── The records

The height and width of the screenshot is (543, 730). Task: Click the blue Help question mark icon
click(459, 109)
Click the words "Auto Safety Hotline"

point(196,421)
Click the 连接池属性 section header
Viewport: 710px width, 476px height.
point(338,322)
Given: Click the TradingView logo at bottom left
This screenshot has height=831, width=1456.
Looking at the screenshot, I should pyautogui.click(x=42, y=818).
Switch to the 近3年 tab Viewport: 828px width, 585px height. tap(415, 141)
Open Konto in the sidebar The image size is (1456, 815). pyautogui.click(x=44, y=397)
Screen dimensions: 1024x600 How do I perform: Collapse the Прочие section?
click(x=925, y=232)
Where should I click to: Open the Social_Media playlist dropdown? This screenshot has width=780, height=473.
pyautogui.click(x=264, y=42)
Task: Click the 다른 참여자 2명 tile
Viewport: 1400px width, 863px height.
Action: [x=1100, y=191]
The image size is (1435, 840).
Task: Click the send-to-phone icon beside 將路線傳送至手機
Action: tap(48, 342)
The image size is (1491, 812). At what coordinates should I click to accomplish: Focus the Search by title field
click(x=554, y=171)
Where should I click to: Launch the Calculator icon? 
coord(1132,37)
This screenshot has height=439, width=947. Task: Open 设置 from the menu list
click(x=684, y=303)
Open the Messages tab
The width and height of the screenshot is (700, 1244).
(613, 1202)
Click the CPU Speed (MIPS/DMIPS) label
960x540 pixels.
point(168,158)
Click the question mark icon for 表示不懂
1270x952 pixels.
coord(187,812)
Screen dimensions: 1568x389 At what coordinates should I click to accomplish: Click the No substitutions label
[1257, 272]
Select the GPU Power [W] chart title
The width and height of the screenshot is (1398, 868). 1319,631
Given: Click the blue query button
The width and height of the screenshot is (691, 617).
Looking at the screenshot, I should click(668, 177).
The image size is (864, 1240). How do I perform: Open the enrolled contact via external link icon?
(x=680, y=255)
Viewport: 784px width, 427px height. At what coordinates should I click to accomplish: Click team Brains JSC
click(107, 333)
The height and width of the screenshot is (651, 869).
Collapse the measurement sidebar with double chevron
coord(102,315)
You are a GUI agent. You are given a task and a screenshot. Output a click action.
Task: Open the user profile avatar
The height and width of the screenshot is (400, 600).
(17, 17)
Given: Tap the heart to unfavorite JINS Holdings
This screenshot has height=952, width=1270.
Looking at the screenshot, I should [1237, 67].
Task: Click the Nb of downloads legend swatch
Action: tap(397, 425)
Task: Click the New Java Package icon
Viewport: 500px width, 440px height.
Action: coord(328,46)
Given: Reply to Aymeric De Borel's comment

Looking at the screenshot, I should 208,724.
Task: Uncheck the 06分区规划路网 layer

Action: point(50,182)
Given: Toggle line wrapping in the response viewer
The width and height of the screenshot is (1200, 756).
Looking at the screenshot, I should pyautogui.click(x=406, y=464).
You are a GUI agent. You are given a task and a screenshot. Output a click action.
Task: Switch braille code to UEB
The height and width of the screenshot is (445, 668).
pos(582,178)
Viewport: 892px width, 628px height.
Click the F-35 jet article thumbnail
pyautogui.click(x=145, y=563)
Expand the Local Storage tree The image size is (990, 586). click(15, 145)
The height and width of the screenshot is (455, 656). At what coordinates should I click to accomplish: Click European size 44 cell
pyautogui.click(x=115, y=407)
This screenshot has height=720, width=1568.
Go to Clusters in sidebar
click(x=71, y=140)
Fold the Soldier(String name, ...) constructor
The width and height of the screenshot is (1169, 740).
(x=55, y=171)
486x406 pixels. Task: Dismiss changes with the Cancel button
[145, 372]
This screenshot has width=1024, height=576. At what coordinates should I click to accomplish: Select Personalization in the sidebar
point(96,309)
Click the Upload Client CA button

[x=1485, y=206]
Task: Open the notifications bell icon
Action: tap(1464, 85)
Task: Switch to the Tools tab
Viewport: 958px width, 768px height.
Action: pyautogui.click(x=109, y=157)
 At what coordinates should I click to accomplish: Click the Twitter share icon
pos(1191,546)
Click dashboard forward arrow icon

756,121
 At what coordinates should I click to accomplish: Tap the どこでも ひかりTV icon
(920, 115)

────

__What the exercise asks__: Output all of the items above again, line for line and unchanged.

__Answer to the exercise__:
The height and width of the screenshot is (543, 730). Task: Click the blue Help question mark icon
click(459, 109)
Click the words "Auto Safety Hotline"

point(196,421)
Click the 连接池属性 section header
Viewport: 710px width, 476px height.
point(338,322)
Given: Click the TradingView logo at bottom left
This screenshot has height=831, width=1456.
Looking at the screenshot, I should pyautogui.click(x=42, y=818).
Switch to the 近3年 tab Viewport: 828px width, 585px height. tap(415, 141)
Open Konto in the sidebar The image size is (1456, 815). pyautogui.click(x=44, y=397)
Screen dimensions: 1024x600 How do I perform: Collapse the Прочие section?
click(x=925, y=232)
Where should I click to: Open the Social_Media playlist dropdown? This screenshot has width=780, height=473.
pyautogui.click(x=264, y=42)
Task: Click the 다른 참여자 2명 tile
Viewport: 1400px width, 863px height.
Action: [x=1100, y=191]
The image size is (1435, 840).
Task: Click the send-to-phone icon beside 將路線傳送至手機
Action: tap(48, 342)
The image size is (1491, 812). At what coordinates should I click to accomplish: Focus the Search by title field
click(x=554, y=171)
Where should I click to: Launch the Calculator icon? 
coord(1132,37)
This screenshot has height=439, width=947. Task: Open 设置 from the menu list
click(x=684, y=303)
Open the Messages tab
The width and height of the screenshot is (700, 1244).
(613, 1202)
Click the CPU Speed (MIPS/DMIPS) label
960x540 pixels.
point(168,158)
Click the question mark icon for 表示不懂
1270x952 pixels.
coord(187,812)
Screen dimensions: 1568x389 At what coordinates should I click to accomplish: Click the No substitutions label
[1257, 272]
Select the GPU Power [W] chart title
The width and height of the screenshot is (1398, 868). 1319,631
Given: Click the blue query button
The width and height of the screenshot is (691, 617).
Looking at the screenshot, I should click(668, 177).
The image size is (864, 1240). How do I perform: Open the enrolled contact via external link icon?
(x=680, y=255)
Viewport: 784px width, 427px height. At what coordinates should I click to accomplish: Click team Brains JSC
click(107, 333)
The height and width of the screenshot is (651, 869).
Collapse the measurement sidebar with double chevron
coord(102,315)
You are a GUI agent. You are given a task and a screenshot. Output a click action.
Task: Open the user profile avatar
The height and width of the screenshot is (400, 600).
(17, 17)
Given: Tap the heart to unfavorite JINS Holdings
This screenshot has height=952, width=1270.
Looking at the screenshot, I should [1237, 67].
Task: Click the Nb of downloads legend swatch
Action: tap(397, 425)
Task: Click the New Java Package icon
Viewport: 500px width, 440px height.
Action: coord(328,46)
Given: Reply to Aymeric De Borel's comment

Looking at the screenshot, I should 208,724.
Task: Uncheck the 06分区规划路网 layer

Action: point(50,182)
Given: Toggle line wrapping in the response viewer
The width and height of the screenshot is (1200, 756).
Looking at the screenshot, I should pyautogui.click(x=406, y=464).
You are a GUI agent. You are given a task and a screenshot. Output a click action.
Task: Switch braille code to UEB
The height and width of the screenshot is (445, 668).
pos(582,178)
Viewport: 892px width, 628px height.
Click the F-35 jet article thumbnail
pyautogui.click(x=145, y=563)
Expand the Local Storage tree The image size is (990, 586). click(15, 145)
The height and width of the screenshot is (455, 656). At what coordinates should I click to accomplish: Click European size 44 cell
pyautogui.click(x=115, y=407)
This screenshot has height=720, width=1568.
Go to Clusters in sidebar
click(x=71, y=140)
Fold the Soldier(String name, ...) constructor
The width and height of the screenshot is (1169, 740).
(x=55, y=171)
486x406 pixels. Task: Dismiss changes with the Cancel button
[145, 372]
This screenshot has width=1024, height=576. At what coordinates should I click to accomplish: Select Personalization in the sidebar
point(96,309)
Click the Upload Client CA button

[x=1485, y=206]
Task: Open the notifications bell icon
Action: tap(1464, 85)
Task: Switch to the Tools tab
Viewport: 958px width, 768px height.
Action: pyautogui.click(x=109, y=157)
 At what coordinates should I click to accomplish: Click the Twitter share icon
pos(1191,546)
Click dashboard forward arrow icon

756,121
 At what coordinates should I click to accomplish: Tap the どこでも ひかりTV icon
(920, 115)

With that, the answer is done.